Purpose: This study retrospectively assesses the patterns of failure in conservatively treated early stage breast cancer patients by correlating various clinical, pathologic, and treated-related factors with local, axillary, and distant relapse.
Methods and materials
Between 1973 and 1990, 796 patients (817 breasts) received breast conservation surgery followed by radiotherapy. Local recurrences were counted as events even if they occurred simultaneously or after the appearance of axillary or distant metastases.
The 10-year actuarial relative disease-free survival (DFS) rate for T1N0, T2N0, and T1-2N1 was 82%, 71%, and 54%, respectively. Stage N0 patients had a significant DFS advantage over N1 patients (p = 0.02). The 15-year actuarial local recurrence-free rate for T1 and T2 tumors was 82% and 87%, respectively (p = nonsignificant). Univariate analysis identified three significant risk factors for local relapse: (a) 48 breasts with tumors showing an extensive intraductal component had a crude local recurrence rate of 23% compared to 8% for 769 breasts without intraductal component (p = 0.0016); (b) the actuarial 10-year local recurrence-free rate for patients under age 40 years was 64% compared to 88% for patients over 40 years (p < 0.0001); (c) the 10-year actuarial local recurrence-free rate for 416 postmenopausal women without adjuvant tamoxifen was 83% compared to 97% for 107 postmenopausal women with tamoxifen (p = 0.0479). Salvage therapy for operable local recurrent patients resulted in a 8-year actuarial DFS rate of 47%, significantly lower than that obtained with primary treatment. The incidence of axillary relapse as the first sign of recurrence was 2%, and could be correlated with the lack of axillary dissection (p < 0.0000005) and primary tumor size (p = 0.03). Radiotherapy to the axilla did not influence axillary relapse. Actuarial 5-year DFS rate after treatment of isolated axillary recurrence was 27%. Axillary failure was a marker for distant failure. Contralateral breast cancer occurred in 8% of patients and did not have a detrimental effect on survival. Adjuvant tamoxifen decreased the 9-year actuarial incidence of contralateral breast cancer from 10% to 4% (p = 0.053).

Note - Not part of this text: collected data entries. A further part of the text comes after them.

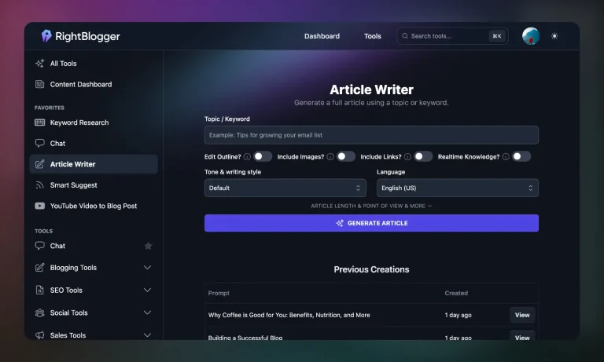Expand the SEO Tools section

tap(94, 290)
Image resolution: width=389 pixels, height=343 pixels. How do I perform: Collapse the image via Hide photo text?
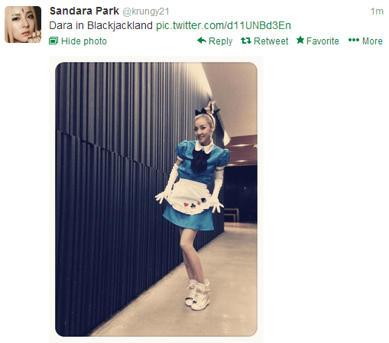tap(84, 41)
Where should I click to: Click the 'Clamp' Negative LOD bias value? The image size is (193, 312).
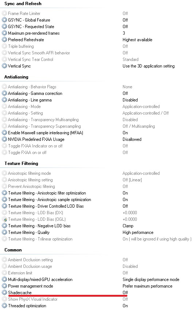click(x=128, y=226)
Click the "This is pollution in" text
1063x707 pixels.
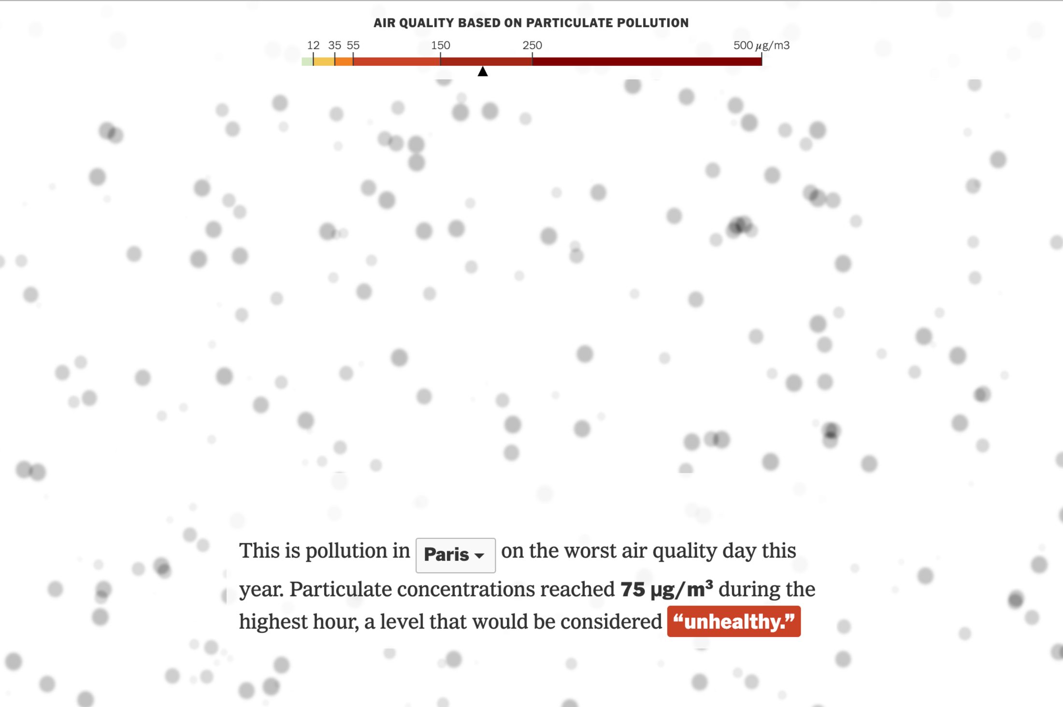click(324, 551)
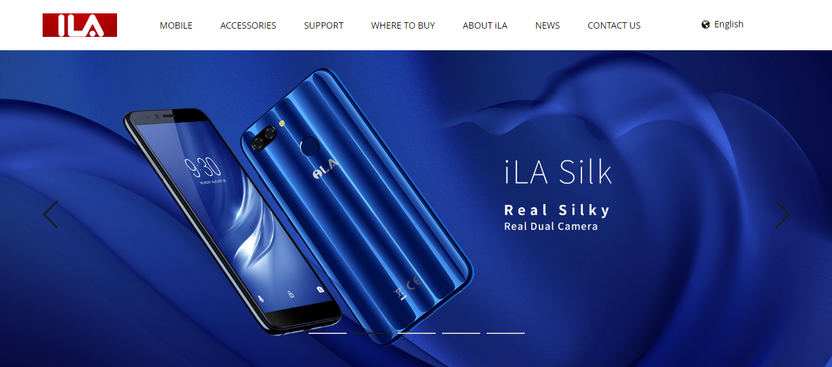
Task: Click the iLA Silk banner heading
Action: coord(558,172)
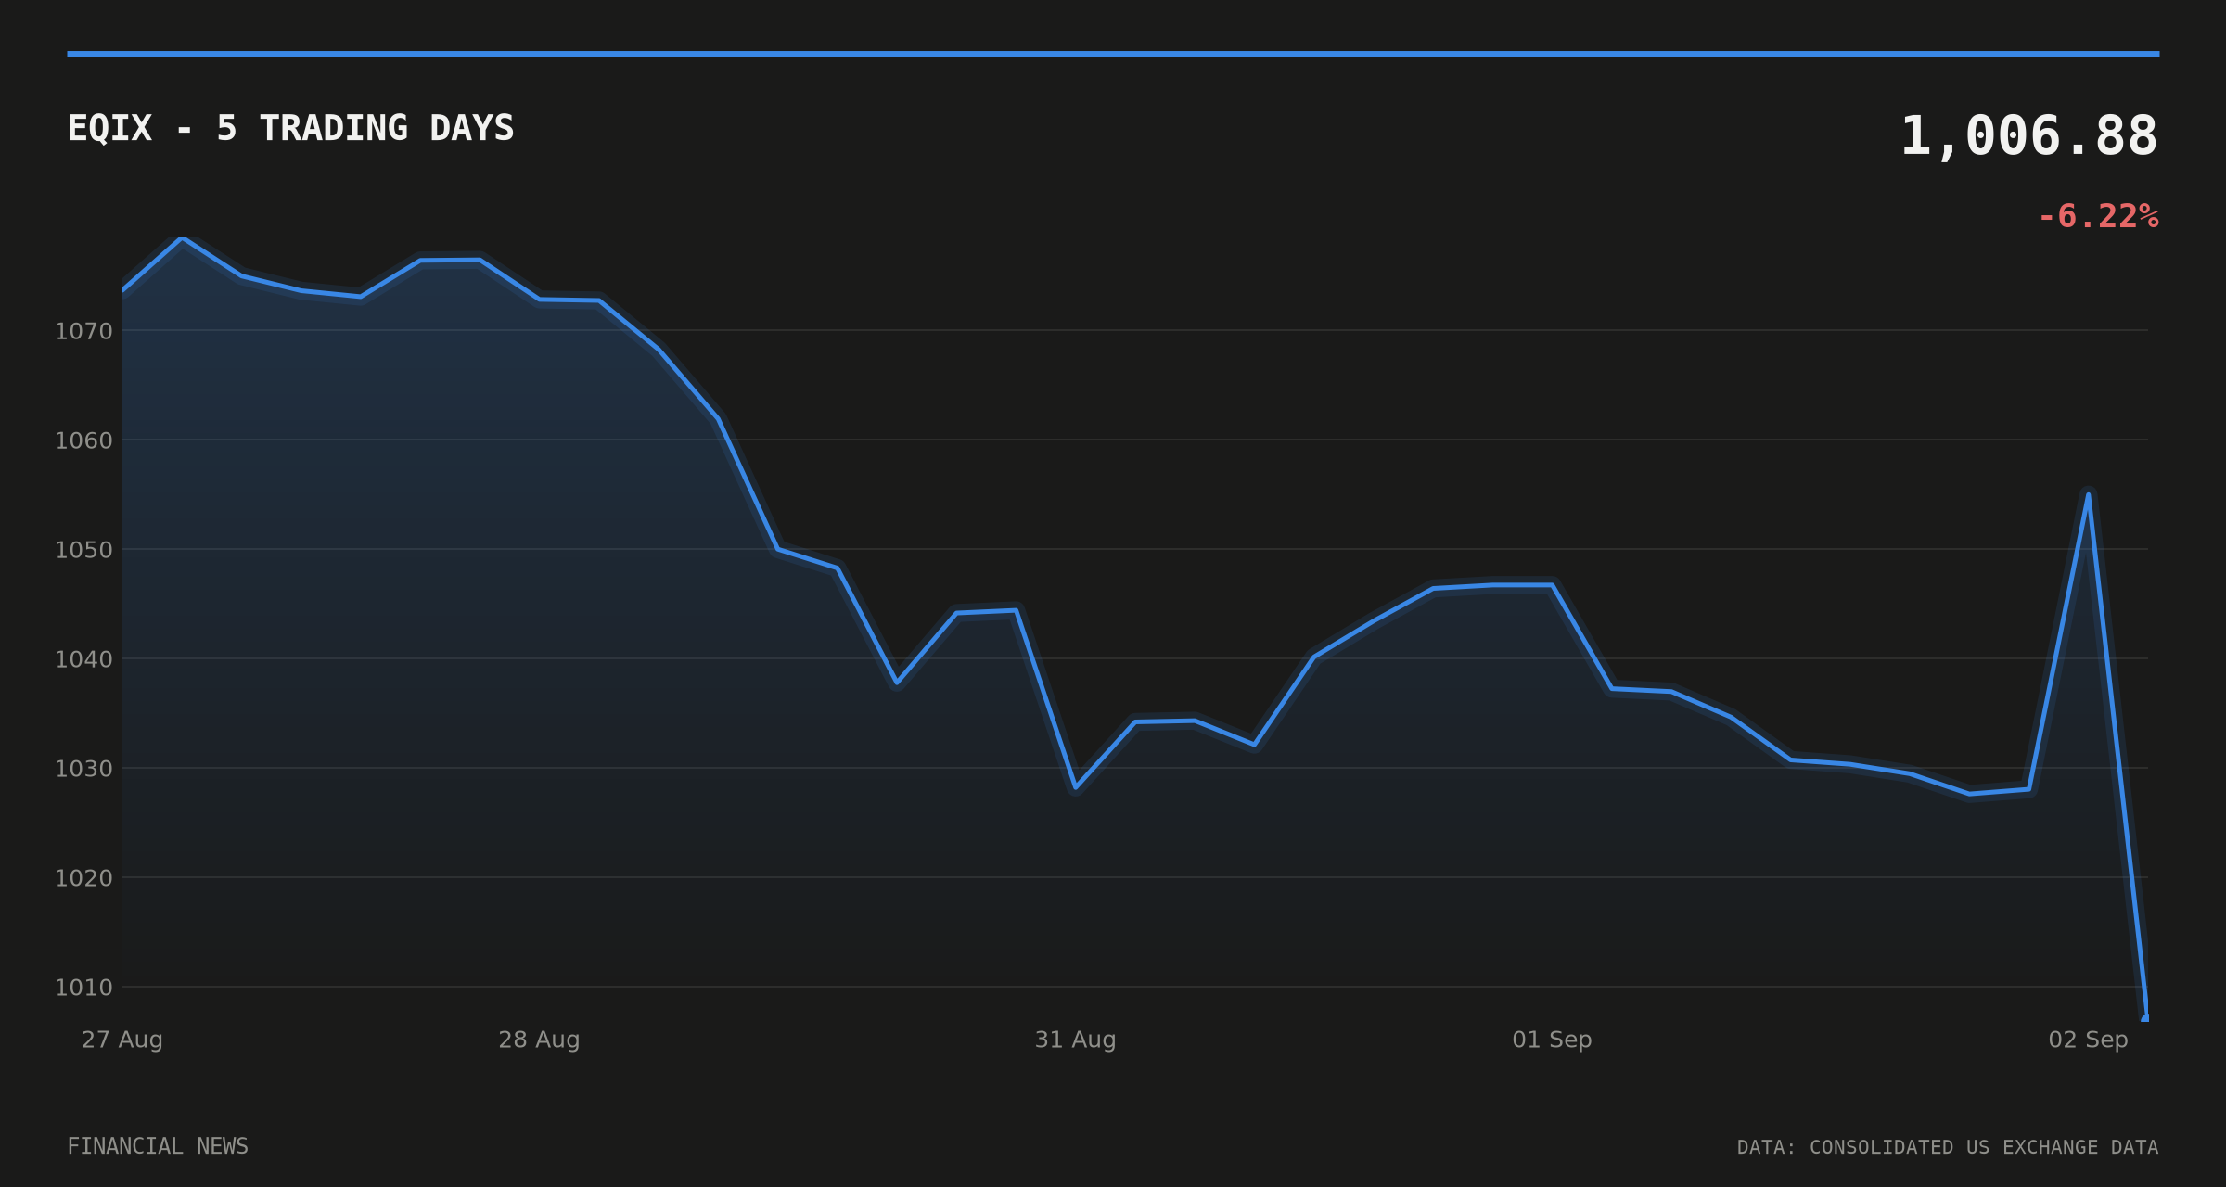Click the FINANCIAL NEWS footer text

click(x=158, y=1146)
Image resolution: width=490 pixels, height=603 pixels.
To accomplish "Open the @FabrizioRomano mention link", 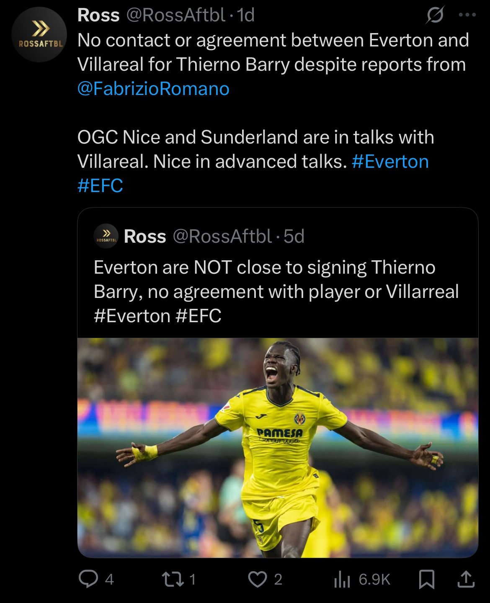I will pos(153,89).
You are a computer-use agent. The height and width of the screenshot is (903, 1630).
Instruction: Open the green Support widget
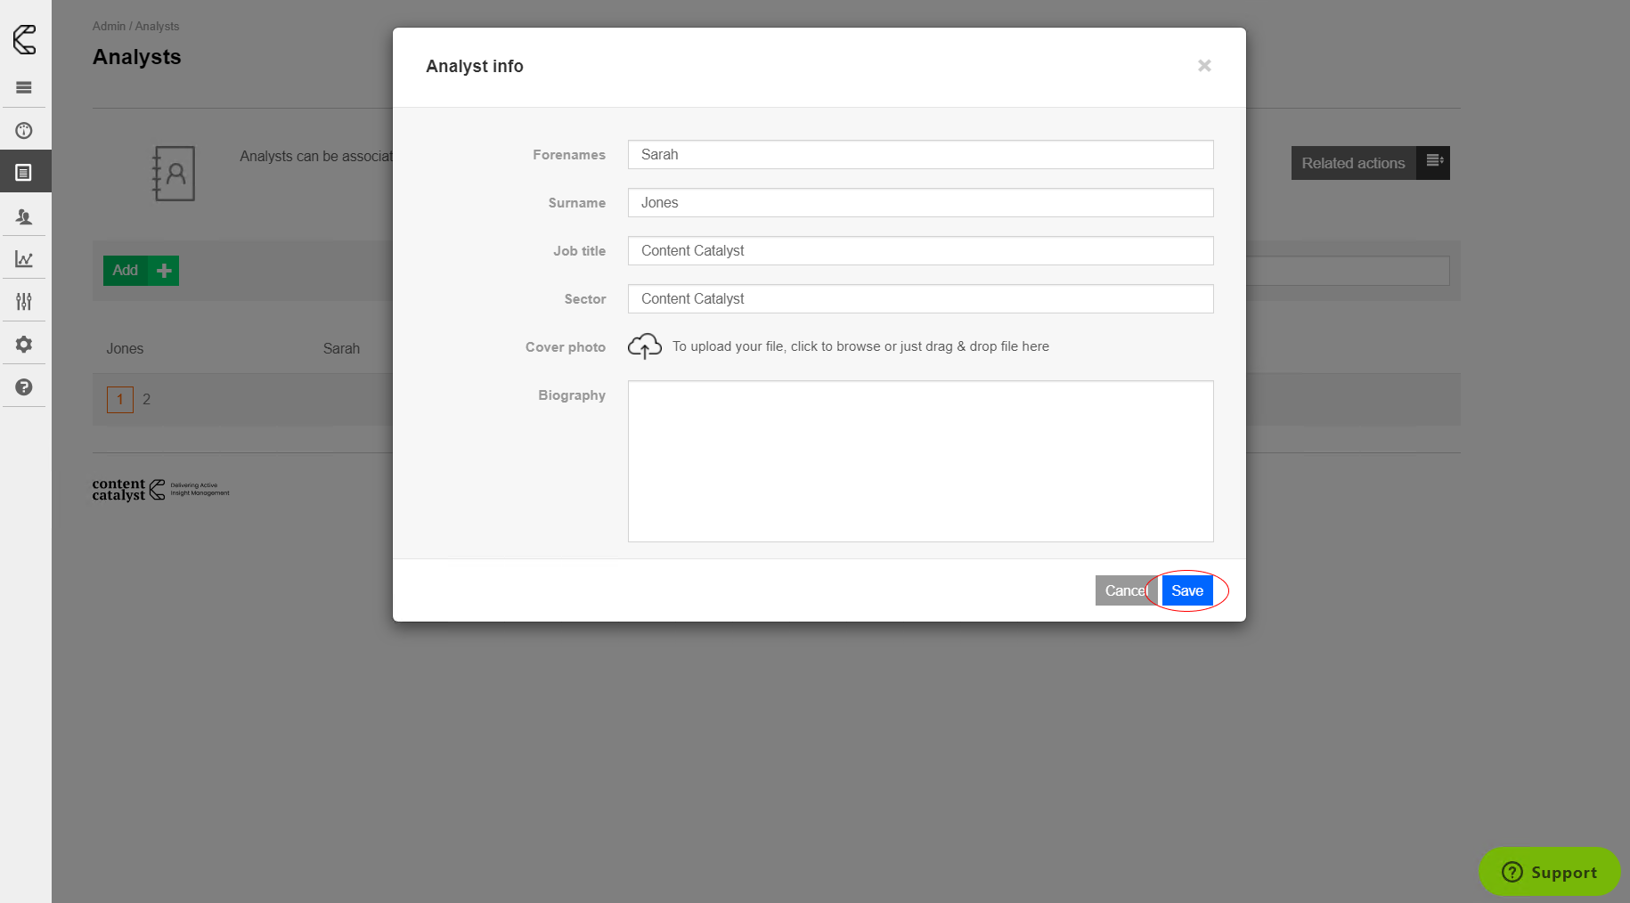[x=1549, y=872]
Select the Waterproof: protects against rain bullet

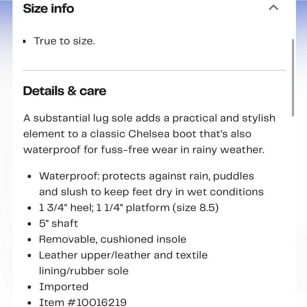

Tumors with extensive intraductal component, age under 40 years, and the omission of adjuvant tamoxifen in postmenopausal women increased local recurrence rate. Stage T2 and the lack of axillary dissection increased axillary recurrence rate. Stage N+ and local or axillary relapse increased distant failure rate. Axillary irradiation did not influence locoregional control nor survival. Improved therapy is needed for relapsing patients.